Compañeros de generación, mi conexión con Muslip y Mairal es bien antitética. Con el primero nos conocemos desde hace más de veinte años, cuando él ganó un mítico concurso en el que yo salí segundo. No le tuve ningún rencor; no solo porque su cuento era buenísimo, sino porque de allí en más cada persona que me lo mencionaba lo hacía con un amor viral, y más que tomarme revancha lo que sentía eran ganas de hacerme amigo suyo. Algo parecido, leve pero consistente, hemos desarrollado durante todo este tiempo, con algún episodio en el medio que me generó un remordimiento persistente y que él, con la inteligencia y sensibilidad que destila como si fuese la cosa más sencilla del mundo, se encargó de despejar.
Aunque se trate de un medio chico que a veces recuerda a la vecindad de El Chavo, no me había cruzado con Mairal hasta que le hiciéramos formalmente la propuesta de invadirlo durante todo un año. Ciertos reacomodamientos internos hicieron que me tocara participar más que otras veces en el seguimiento de los autores. En este caso, si bien para mí fueron apenas unos pocos episodios, acercarme a Mairal resultó revelador: no solo por el placer de la conversación y por la posibilidad de entrar en su mundo, sino porque además me obligó a sumergirme en una obra que conocía incompleta y que tenía mucho para decir.
A propósito de los reacomodamientos que acabo de mencionar, Lara Segade y Edgardo Scott ya no forman parte del equipo estable de la revista, aunque no tengo dudas de que de uno u otro modo regresarán a estas páginas.
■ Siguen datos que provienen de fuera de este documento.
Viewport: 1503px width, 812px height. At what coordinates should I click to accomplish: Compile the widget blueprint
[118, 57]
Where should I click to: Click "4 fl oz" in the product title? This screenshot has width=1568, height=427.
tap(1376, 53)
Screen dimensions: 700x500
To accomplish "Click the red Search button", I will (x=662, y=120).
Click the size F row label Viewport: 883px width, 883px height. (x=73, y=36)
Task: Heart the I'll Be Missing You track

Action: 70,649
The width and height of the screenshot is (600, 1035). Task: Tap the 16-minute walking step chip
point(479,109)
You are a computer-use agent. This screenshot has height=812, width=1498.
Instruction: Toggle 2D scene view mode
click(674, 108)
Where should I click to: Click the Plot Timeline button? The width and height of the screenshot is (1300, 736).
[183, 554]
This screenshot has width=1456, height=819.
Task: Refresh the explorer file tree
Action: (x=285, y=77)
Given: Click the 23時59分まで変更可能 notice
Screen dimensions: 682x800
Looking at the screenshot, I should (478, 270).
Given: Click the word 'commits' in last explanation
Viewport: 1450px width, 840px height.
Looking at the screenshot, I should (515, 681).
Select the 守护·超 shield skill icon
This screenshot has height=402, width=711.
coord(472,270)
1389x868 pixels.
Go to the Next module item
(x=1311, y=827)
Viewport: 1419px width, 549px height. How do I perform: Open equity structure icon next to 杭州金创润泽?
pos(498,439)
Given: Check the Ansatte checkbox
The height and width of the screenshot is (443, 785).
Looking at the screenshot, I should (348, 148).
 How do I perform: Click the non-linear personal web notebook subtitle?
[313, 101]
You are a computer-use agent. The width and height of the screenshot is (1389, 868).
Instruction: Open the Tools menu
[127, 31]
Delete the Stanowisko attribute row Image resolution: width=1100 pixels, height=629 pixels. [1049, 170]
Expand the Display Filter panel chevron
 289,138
Ojalá que así sea. No puedo más que agradecerles el trabajo conjunto, el afecto, la dedicación, la amistad. En sus lugares, Florencia De Felippe y Fernando Form empiezan a escribir su historia con nosotros, y yo que soy hombre de intuiciones tengo la sensación de que no pudimos haber estado más acertados.
Por último, el número 4 de El Ansia está dedicado a Ricardo Piglia, Abelardo Castillo, Alberto Laiseca y Andrés Rivera. Queda un agujero enorme sin ellos. Salud, maestros, y buen viaje.